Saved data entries
=== Begin Enclosure ===

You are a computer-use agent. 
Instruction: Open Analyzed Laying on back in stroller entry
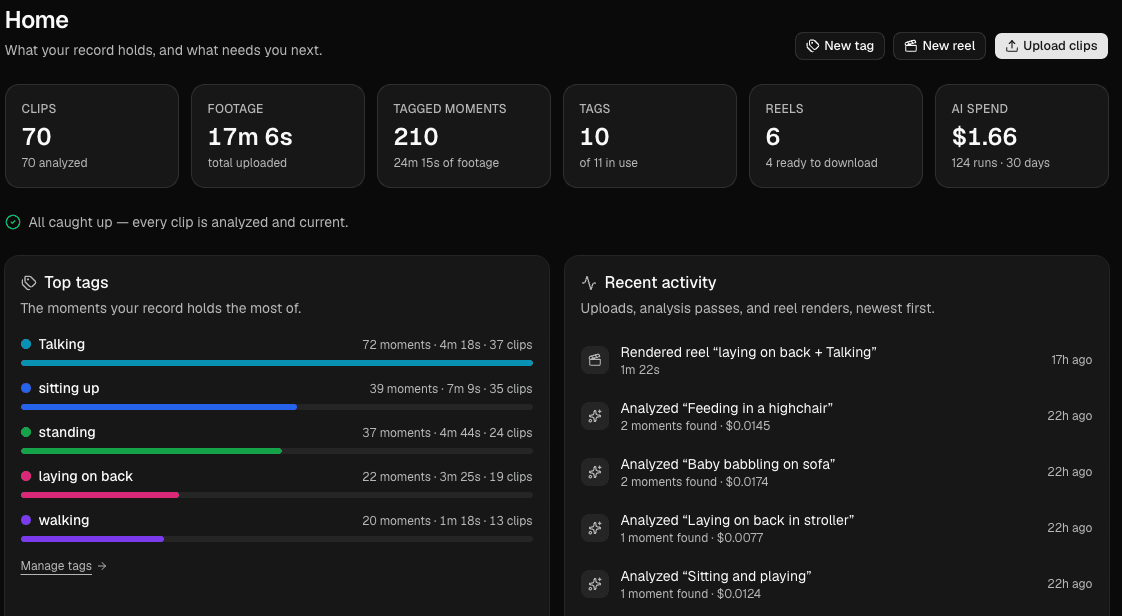click(836, 528)
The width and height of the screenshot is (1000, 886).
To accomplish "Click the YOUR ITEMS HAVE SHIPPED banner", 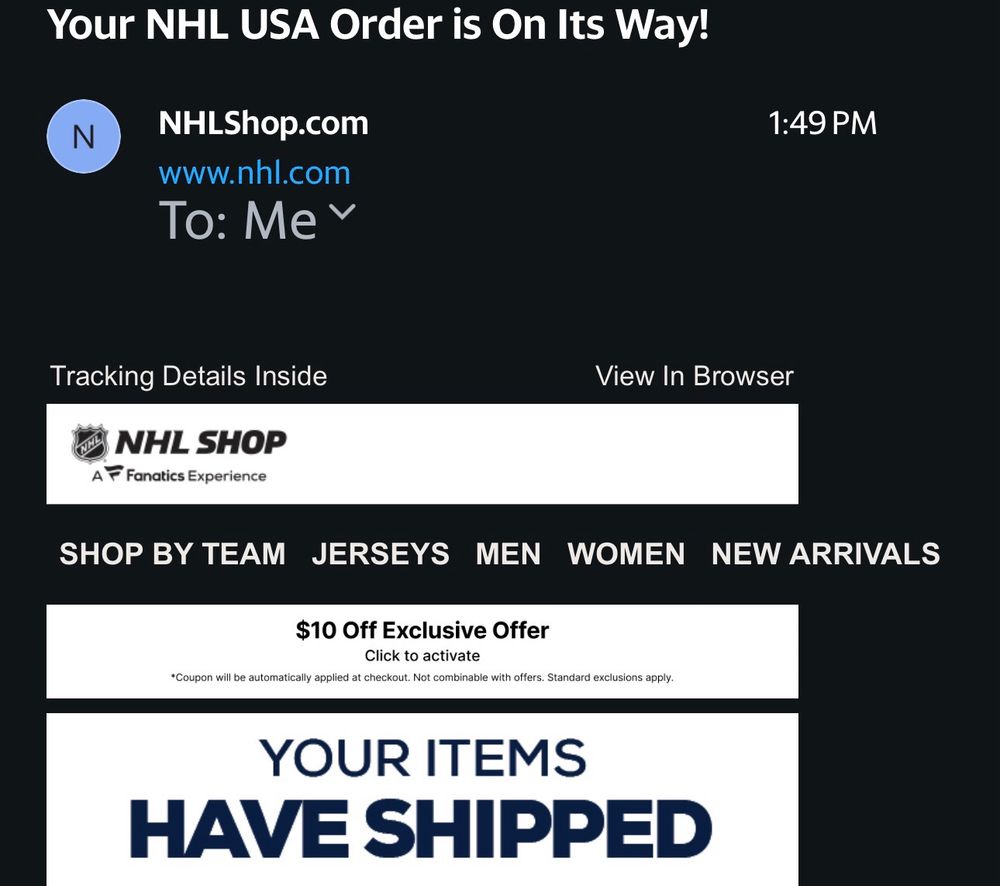I will 422,800.
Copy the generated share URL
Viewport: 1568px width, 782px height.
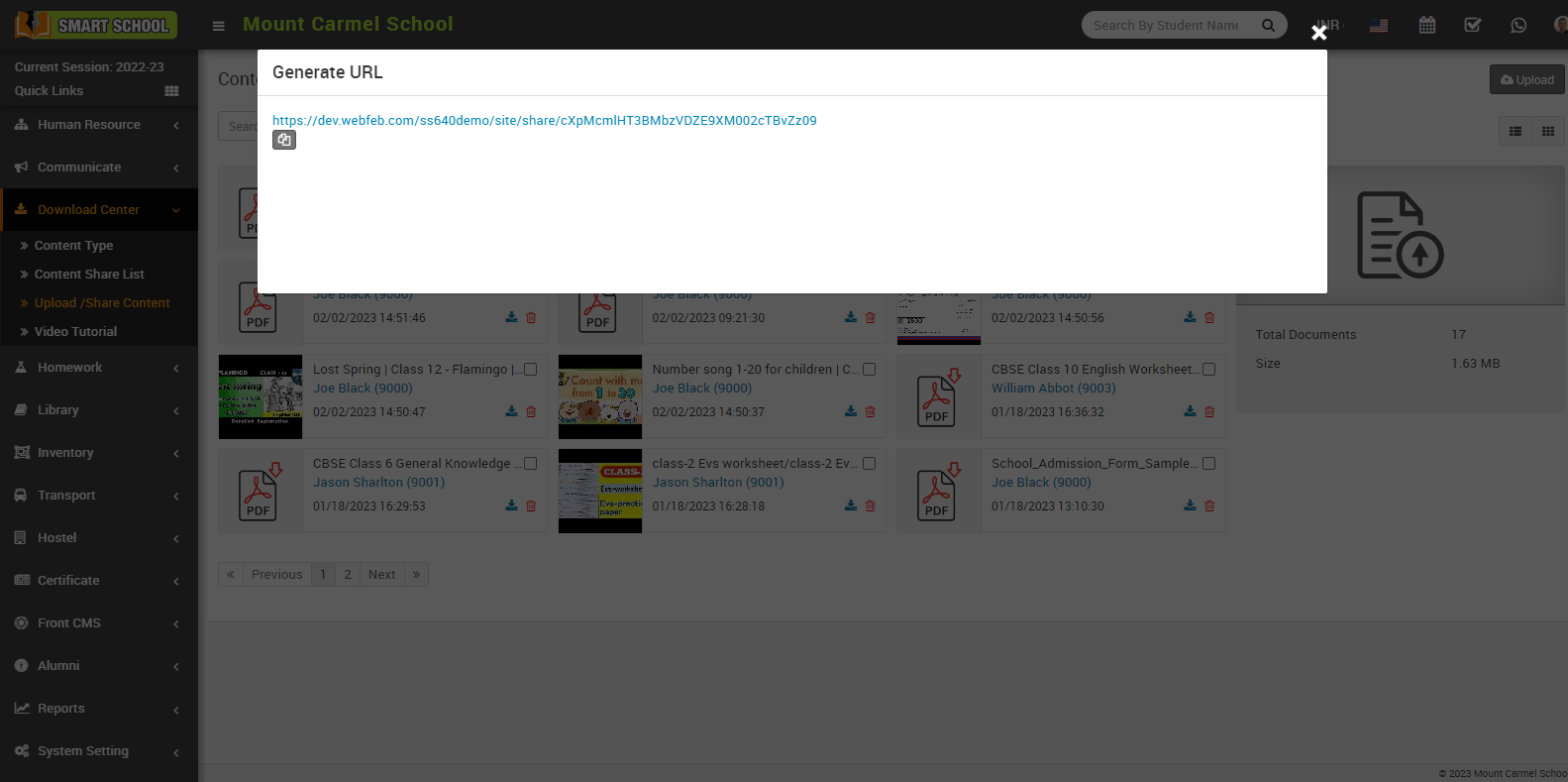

=== End Enclosure ===

What you are asked to do.
Would you show every line in the data above that contains the string "height"?

Exercise output.
The width and height of the screenshot is (1000, 886).
Viewport: 1568px width, 782px height.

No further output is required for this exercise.